> _ТЕКСТ ДЛЯ ЧТЕНИЯ_
::::::
Маяковский действительно испытал в юности влияние стихов Белого. К Белому восходят два важные «конструктивные принципа поэзии Маяковского: ритмическая акцентировка слов, выделенных в отдельную строку, и общая приподнятость интонации, основанной на контрастных столкновениях трагического пафоса, иронии и лирики»[2]. Предвосхищают Маяковского и такие особенности стиха «Золота в лазури», как составные рифмы (в частности, и возмущавшая впоследствии Белого его же рифма: «валькирия» и «бросаю гири я»).

И действительно, в «Золоте в лазури» Белый создал для выражения своеобразного содержания сборника новую форму лирического стиха (свободный стих), в котором широко применены ритмическое выделение фраз и слов в строки разной величины, перебои ритма, разнообразные разговорные и мелодические интонации, делающие стих послушным орудием для выражения самых различных душевных состояний.

Эта новая форма свободного стиха произвела огромное впечатление на всю русскую поэзию середины 1900-х годов.

3

Новая эпоха в жизни и творчестве Белого открывается стихами 1904 года, вошедшими впоследствии в его сборник «Пепел» (1909).

«Пепел» от стихов «Золота в лазури» отделяет эпоха подготовки революции 1905 года. Исторические события, приведшие русский народ к революции 1905 года, разрушили у крупнейших символистов, прошедших через соловьевство (Блок, Белый), наивную целостность их мистико-романтического мировоззрения и повели их к пониманию реальной действительности России. Это развитие их общественного сознания определило их дальнейшие писательские пути, открыв Блоку дорогу к «Нечаянной радости» и «Балаганчику», Белому — к «Пеплу».

Пересматривая «Пепел» в 1928 году для переиздания, Белый поразился, в какой степени его лирика в «Пепле» отражает социальную трагичность времени, ее породившего («Пепел», 1929, стр. 1. В «Пепле» не только отразились темы революционных событий 1905 года (см., например, стихотворение «Похороны», вызванное, несомненно, похоронами Баумана), но отразилось и все своеобразие той сочувственной по отношению к революции 1905 года позиции, которую занимал Белый в эти дни.
::::::
> _РАЗДЕЛ ДАННЫХ_
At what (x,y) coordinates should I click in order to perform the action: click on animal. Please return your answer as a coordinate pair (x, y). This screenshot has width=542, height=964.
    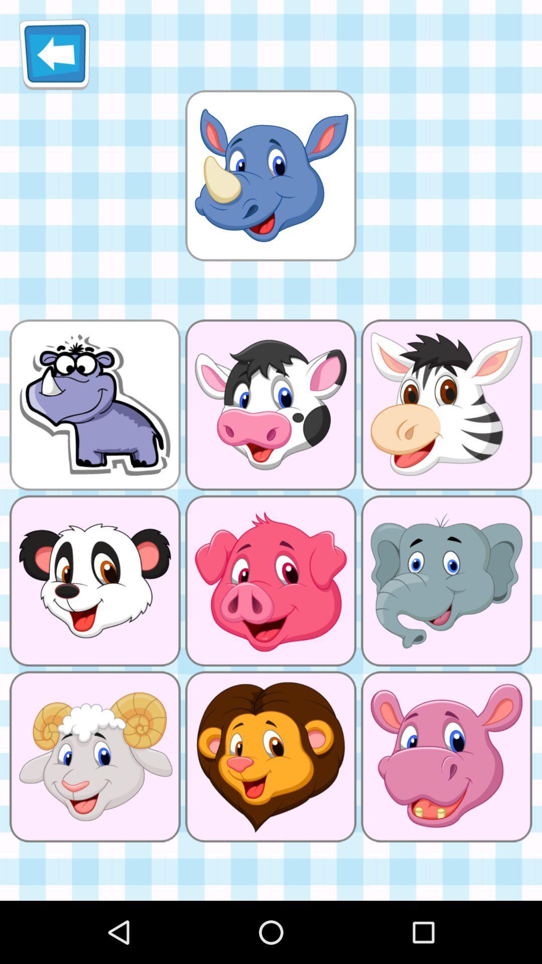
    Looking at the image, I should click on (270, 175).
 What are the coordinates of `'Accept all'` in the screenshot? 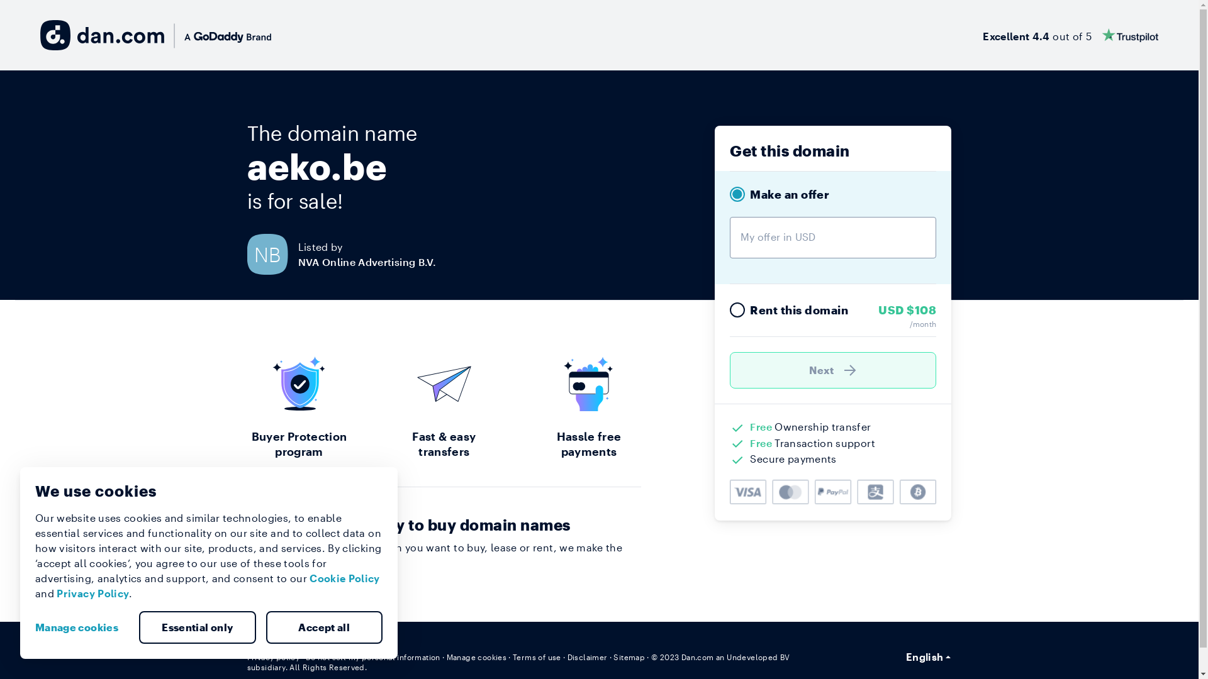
::::::
> _ЗАДАНИЯ ДЛЯ ВЫПОЛНЕНИЯ_
1. Перескажите короче абзац текста о Белом, начинающийся словами «„Пепел“ от стихов „Золота в лазури“ отделяет», и сохраните его основные факты.
2. Продолжите текст о Белом, начав сразу после его последнего предложения.
Материал в этой работе не используется.

> _ОТВЕТЫ К УПРАЖНЕНИЮ_
1. «Пепел» и «Золото в лазури» разделяет эпоха подготовки революции 1905 года. События, которые привели к этой революции, разрушили у Блока и Белого, прошедших через соловьевство, наивную целостность их мистико-романтического мировоззрения. Они пришли к пониманию реальной жизни России. Этот рост общественного сознания открыл Блоку путь к «Нечаянной радости» и «Балаганчику», а Белому — к «Пеплу».

2.
Революцию 1905 года Белый пережил в Москве, он был свидетелем подъема революционного движения, героической обороны Пресни и наступившей вслед затем расправы реакции над революционерами. Сразу же после этого он попал в литературные круги «либеральной общественности» Петербурга, в среду посетителей религиозно-философских собраний. Сытое благодушие буржуазно-дворянских литераторов произвело на него впечатление преступной бестактности и непонимания того, что этот порядок уже обречен на гибель. Эти настроения нашли отражение в его стихотворении «Пир». Пир — есть пир «над бездной»:

К столу припав, заплакал я,

Провидя перст судьбы железной:

«Ликуйте, пьяные друзья,

Над распахнувшеюся бездной»

и т. д.

Здесь естественна аналогия к стихотворению Брюсова «Грядущие гунны», в котором Брюсов приветствовал революцию, грядущую уничтожить и его самого вместе с обреченной господствующей культурой.

Вот почему в «Пепле» — книге, связанной с темами революции, — тема города разработана Белым не столько в плане традиционного в России после Верхарна урбанизма (город-спрут), сколько именно в разрезе раздирающей город социальной борьбы. Вырождающийся мир буржуазно-дворянской культуры — с одной стороны, и революционер-рабочий — с другой, — вот символы «города» Белого (см., например, «Похороны», «Пир» и др.).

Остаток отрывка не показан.